Perspetivas para a conservação
Apesar dos resultados inquietantes, a equipa vê nesta descoberta um potencial de aplicação para a conservação. Utilizando gravações de conversas humanas, os conservacionistas poderão manter algumas espécies afastadas de zonas de caça ilegal, protegendo, por exemplo, rinocerontes brancos do sul. Esta técnica, que usa o medo natural como barreira, pode proporcionar uma alternativa segura e inovadora para proteger as espécies em risco, evitando a presença física de guardas ou outras intervenções que podem ser dispendiosas ou complicadas em áreas remotas.

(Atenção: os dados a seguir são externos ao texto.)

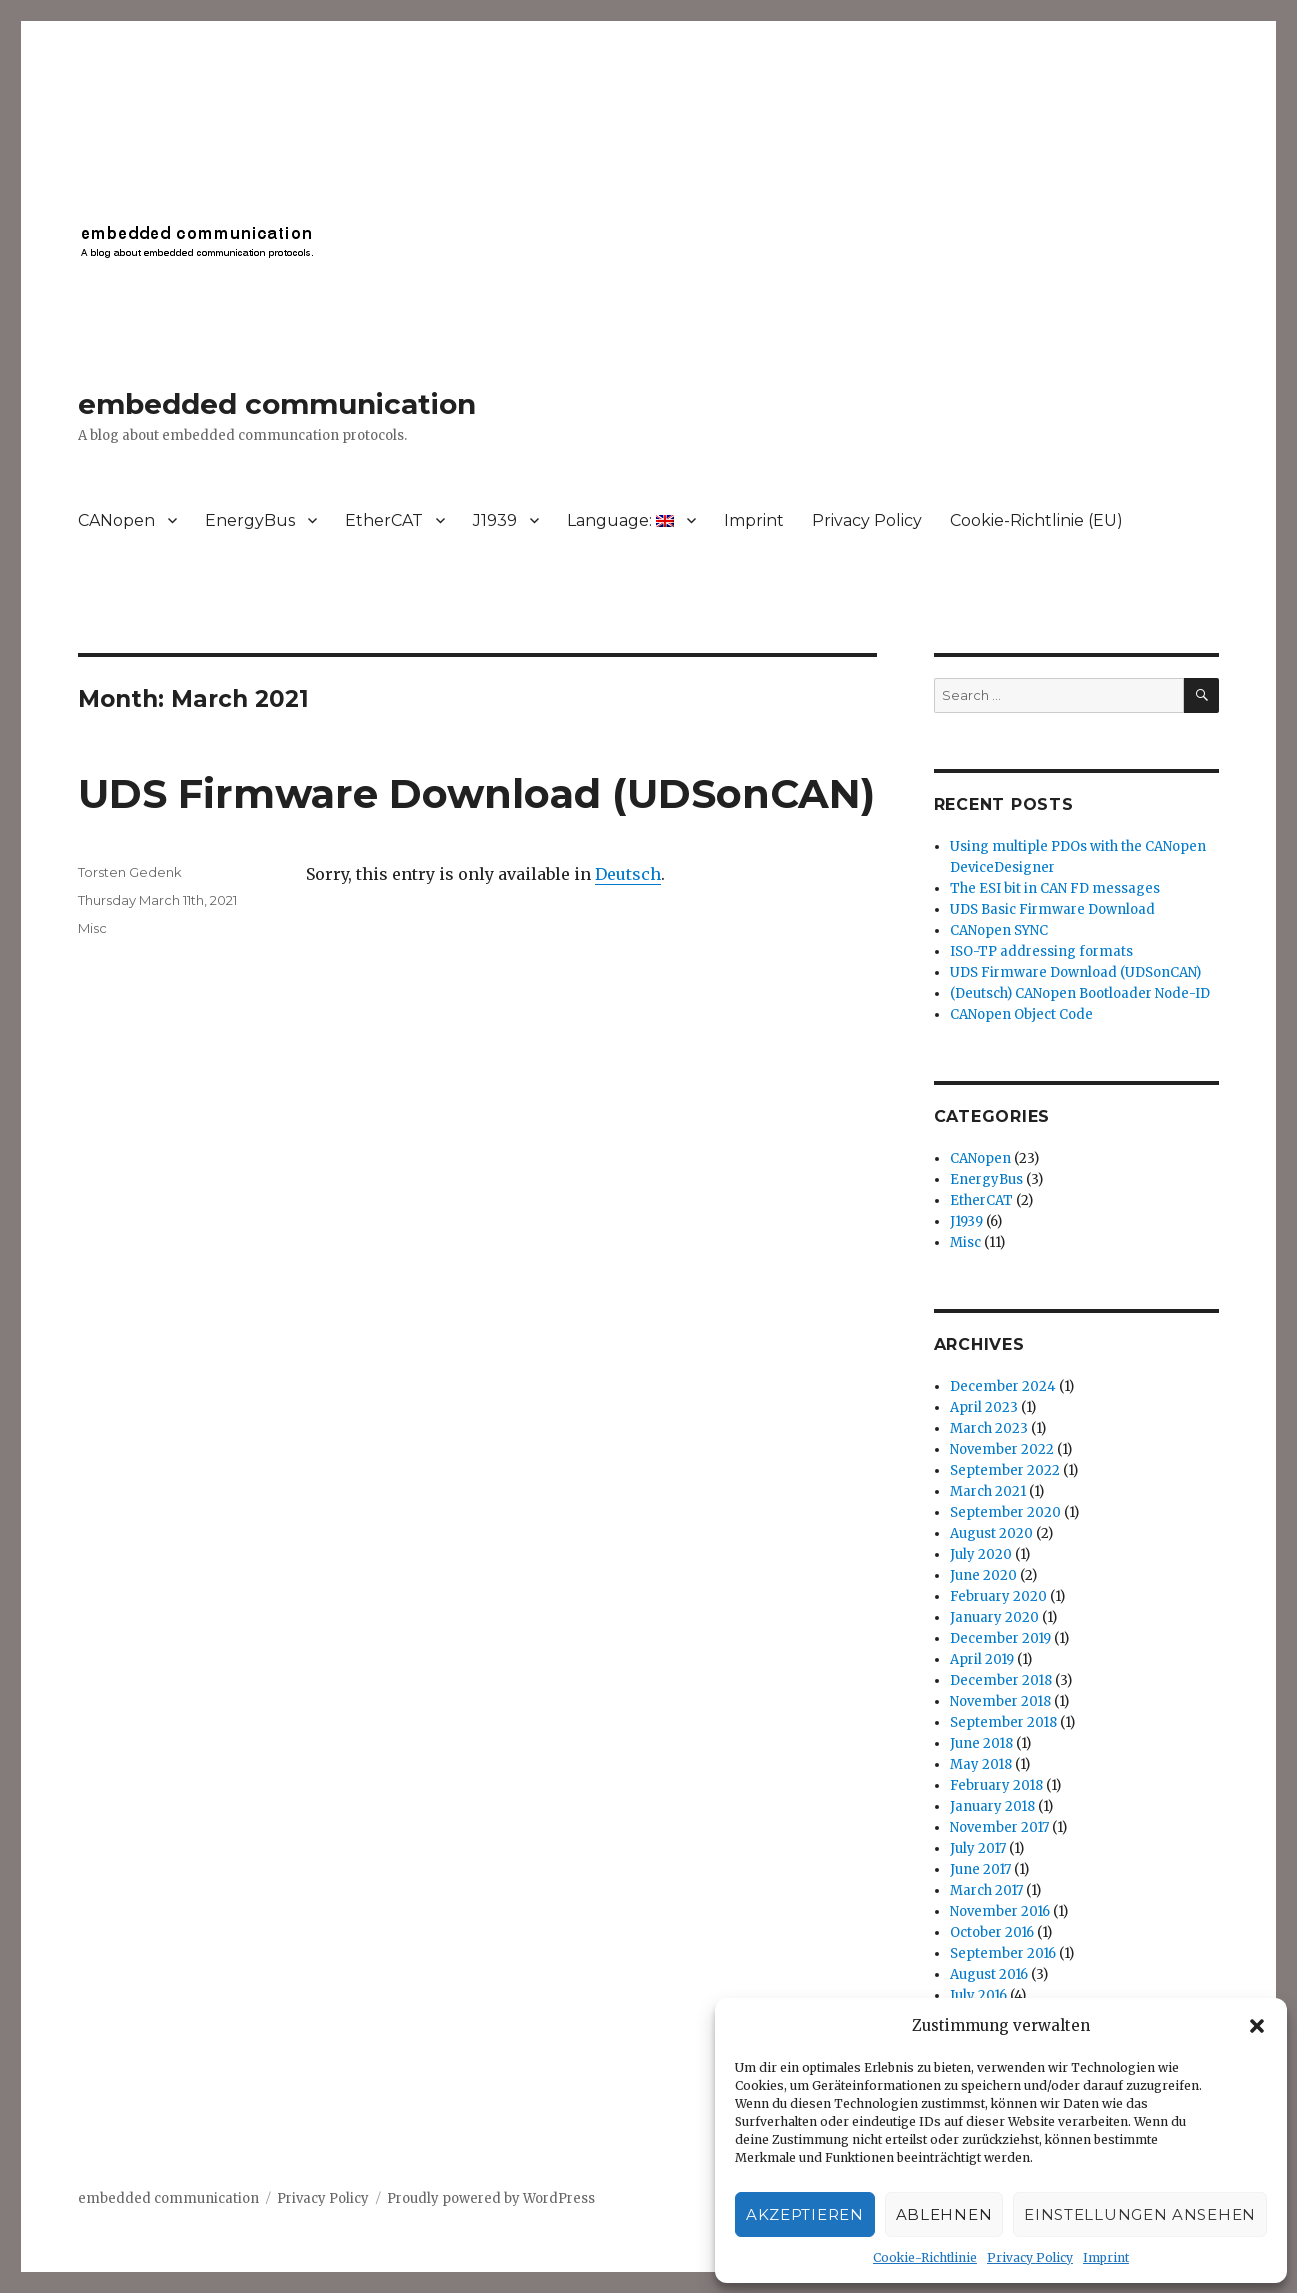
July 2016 (978, 1995)
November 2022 (1002, 1449)
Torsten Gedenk (130, 872)
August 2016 (989, 1974)
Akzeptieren (805, 2214)
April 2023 (984, 1407)
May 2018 (981, 1764)
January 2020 (994, 1617)
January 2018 (992, 1806)
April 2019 (982, 1659)
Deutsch (628, 874)
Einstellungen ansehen (1140, 2214)
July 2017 (978, 1848)
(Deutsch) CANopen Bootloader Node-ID (1080, 993)
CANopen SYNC (999, 930)
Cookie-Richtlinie (925, 2257)
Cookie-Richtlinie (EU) (1036, 520)
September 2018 (1003, 1722)
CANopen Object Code (1021, 1014)
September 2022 (1005, 1470)
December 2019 (1000, 1638)
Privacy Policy (1030, 2257)
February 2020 (998, 1596)
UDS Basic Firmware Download (1052, 909)
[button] (1257, 2026)
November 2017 (999, 1827)
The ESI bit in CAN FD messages (1055, 888)
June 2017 (980, 1869)
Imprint (1106, 2257)
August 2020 (991, 1533)
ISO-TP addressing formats (1041, 951)
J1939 (495, 520)
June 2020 (983, 1575)
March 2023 (989, 1428)
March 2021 (988, 1491)
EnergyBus (250, 520)
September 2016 (1003, 1953)
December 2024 (1003, 1386)
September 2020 (1005, 1512)
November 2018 (1000, 1701)
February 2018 (996, 1785)
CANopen (116, 520)
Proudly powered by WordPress (491, 2198)
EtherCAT (384, 520)
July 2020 (981, 1554)
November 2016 (1000, 1911)
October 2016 (992, 1932)
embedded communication (277, 404)
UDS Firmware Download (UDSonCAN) (476, 793)
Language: (620, 520)
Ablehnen (944, 2214)
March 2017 (986, 1890)
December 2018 (1001, 1680)
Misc (92, 928)
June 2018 (981, 1743)
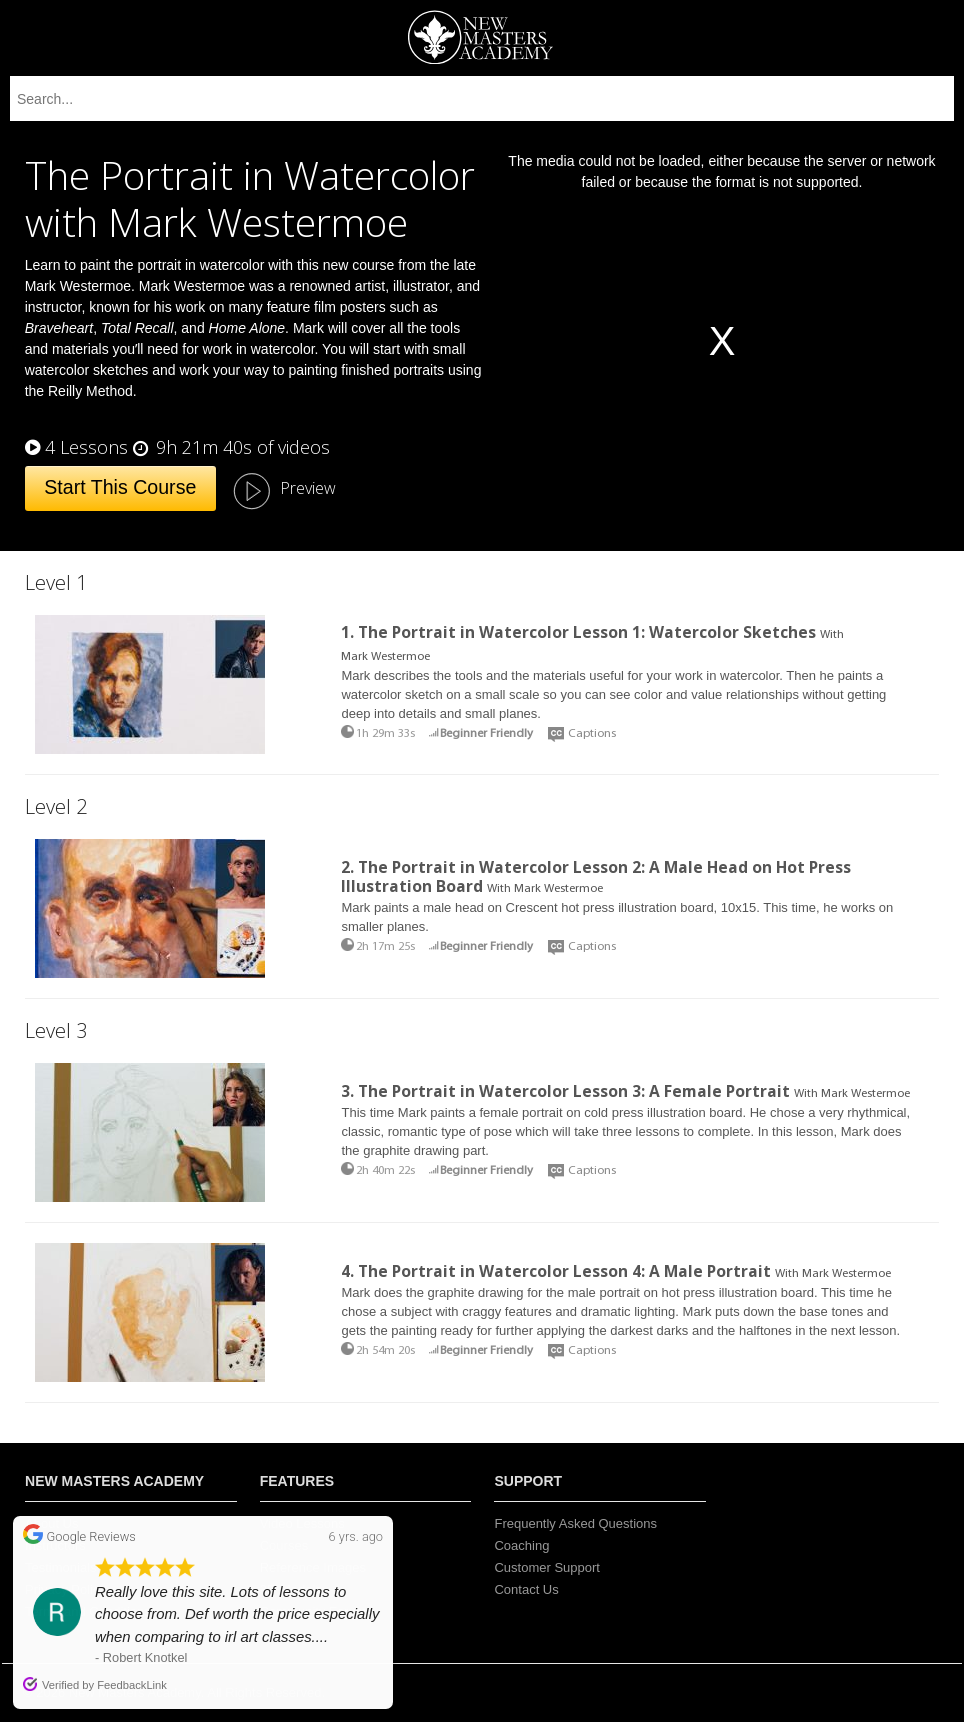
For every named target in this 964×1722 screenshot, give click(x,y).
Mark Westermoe (385, 657)
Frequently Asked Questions (575, 1523)
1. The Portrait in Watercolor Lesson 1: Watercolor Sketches (578, 632)
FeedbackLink (132, 1685)
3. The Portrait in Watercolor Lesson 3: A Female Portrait (565, 1091)
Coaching (521, 1545)
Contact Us (526, 1589)
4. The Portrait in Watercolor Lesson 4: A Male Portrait (556, 1271)
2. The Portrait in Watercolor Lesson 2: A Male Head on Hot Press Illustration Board (596, 876)
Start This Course (120, 487)
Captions (592, 734)
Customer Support (547, 1567)
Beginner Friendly (486, 734)
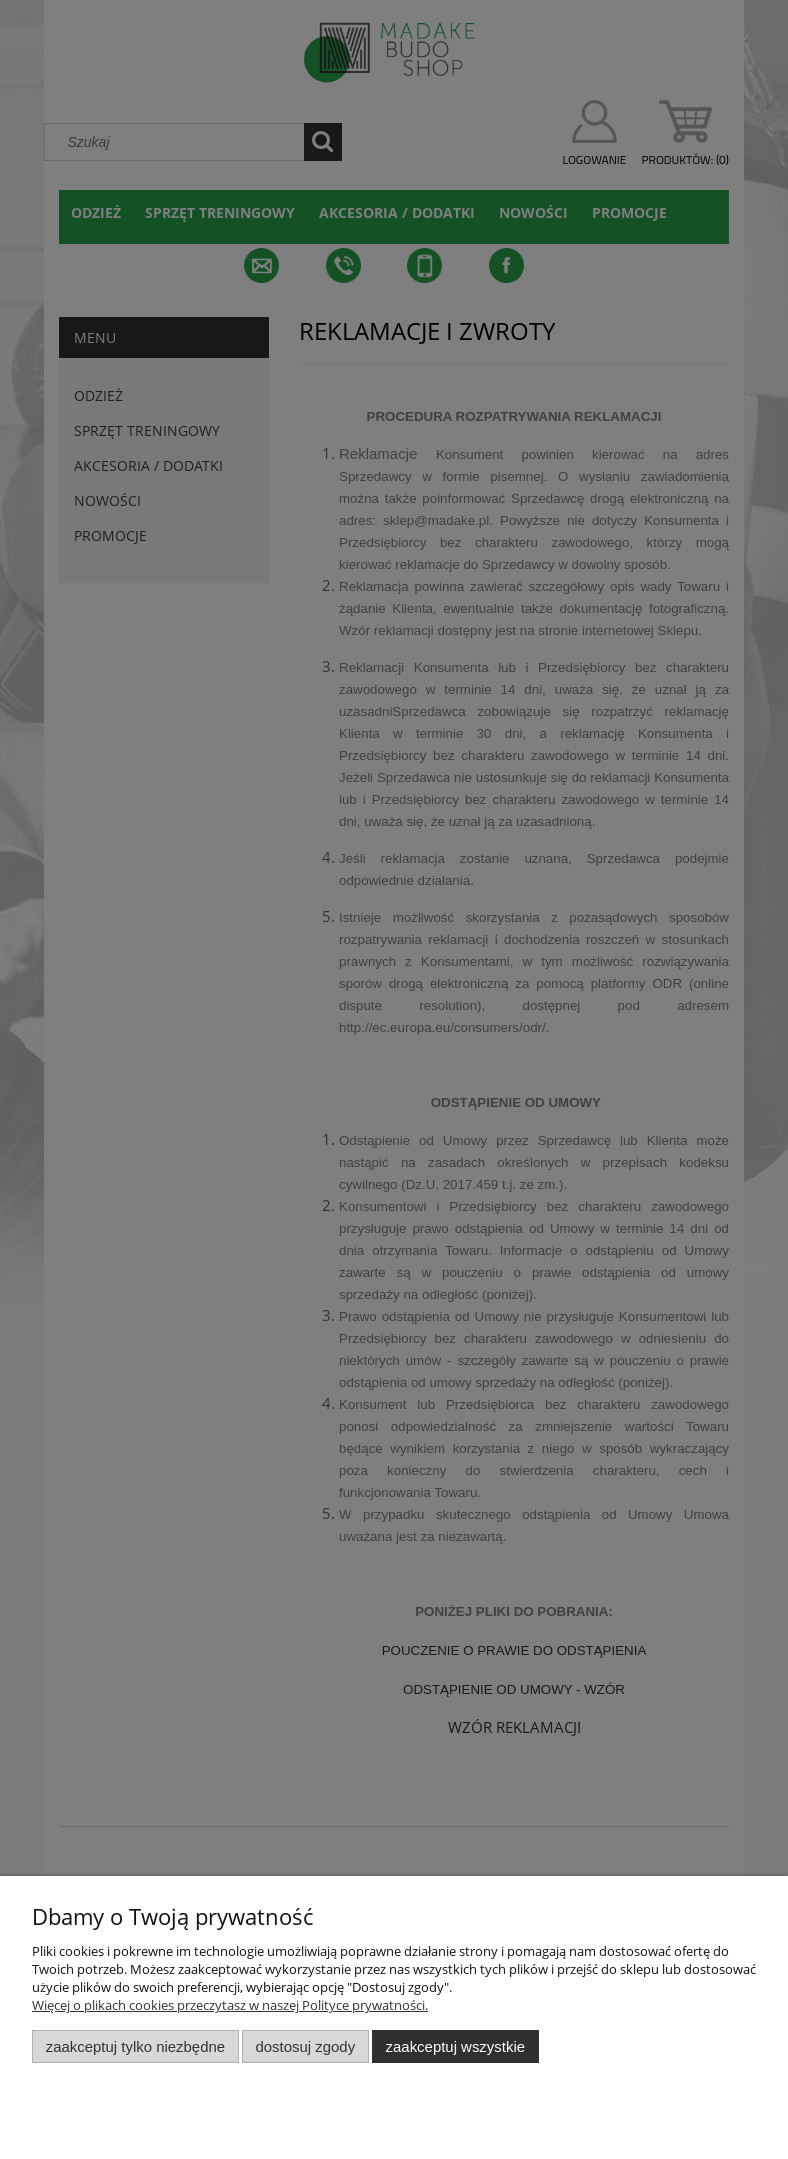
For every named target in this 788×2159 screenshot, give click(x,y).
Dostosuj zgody (305, 2046)
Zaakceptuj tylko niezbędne (135, 2046)
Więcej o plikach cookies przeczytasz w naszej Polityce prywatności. (230, 2005)
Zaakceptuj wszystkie (455, 2046)
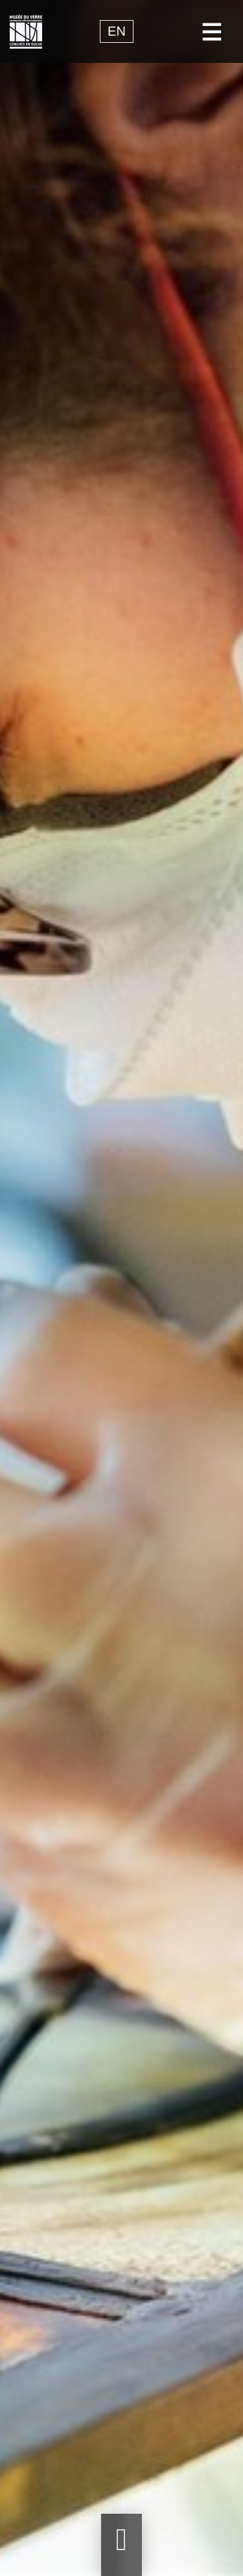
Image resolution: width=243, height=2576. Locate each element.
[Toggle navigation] (212, 31)
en (117, 32)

Para Clinchy, este estudo demonstra que os humanos se tornaram “monstros escondidos debaixo da cama” de muitos animais. Tal como afirma no artigo, “a resposta ao som de vozes humanas é uma prova de que os animais reconhecem os humanos como a verdadeira ameaça”. Este reconhecimento é um reflexo não só da nossa posição no topo da cadeia alimentar, mas também do impacto psicológico que exercemos sobre o ambiente selvagem, até mesmo em áreas onde o contacto humano é limitado.
Repercussões e reflexões
Este estudo levanta questões importantes sobre o impacto psicológico da presença humana na vida selvagem, além de destacar os desafios de adaptação para as espécies que coexistem em ecossistemas cada vez mais partilhados com o homem. Enquanto a conservação biológica visa proteger espécies e habitats, o entendimento de como os humanos afetam o comportamento e a ecologia das espécies é crucial para desenvolver estratégias eficazes e eticamente responsáveis de coexistência.
Esta nova abordagem para a conservação promete abrir caminho para práticas que respeitam o comportamento natural dos animais, utilizando as respostas instintivas ao medo como ferramenta para reduzir a interação indesejada e a caça ilegal. Compreender como os animais respondem a diferentes estímulos, como o som da voz humana, poderá, assim, revelar-se essencial para a proteção da biodiversidade e para a preservação das populações vulneráveis da savana africana.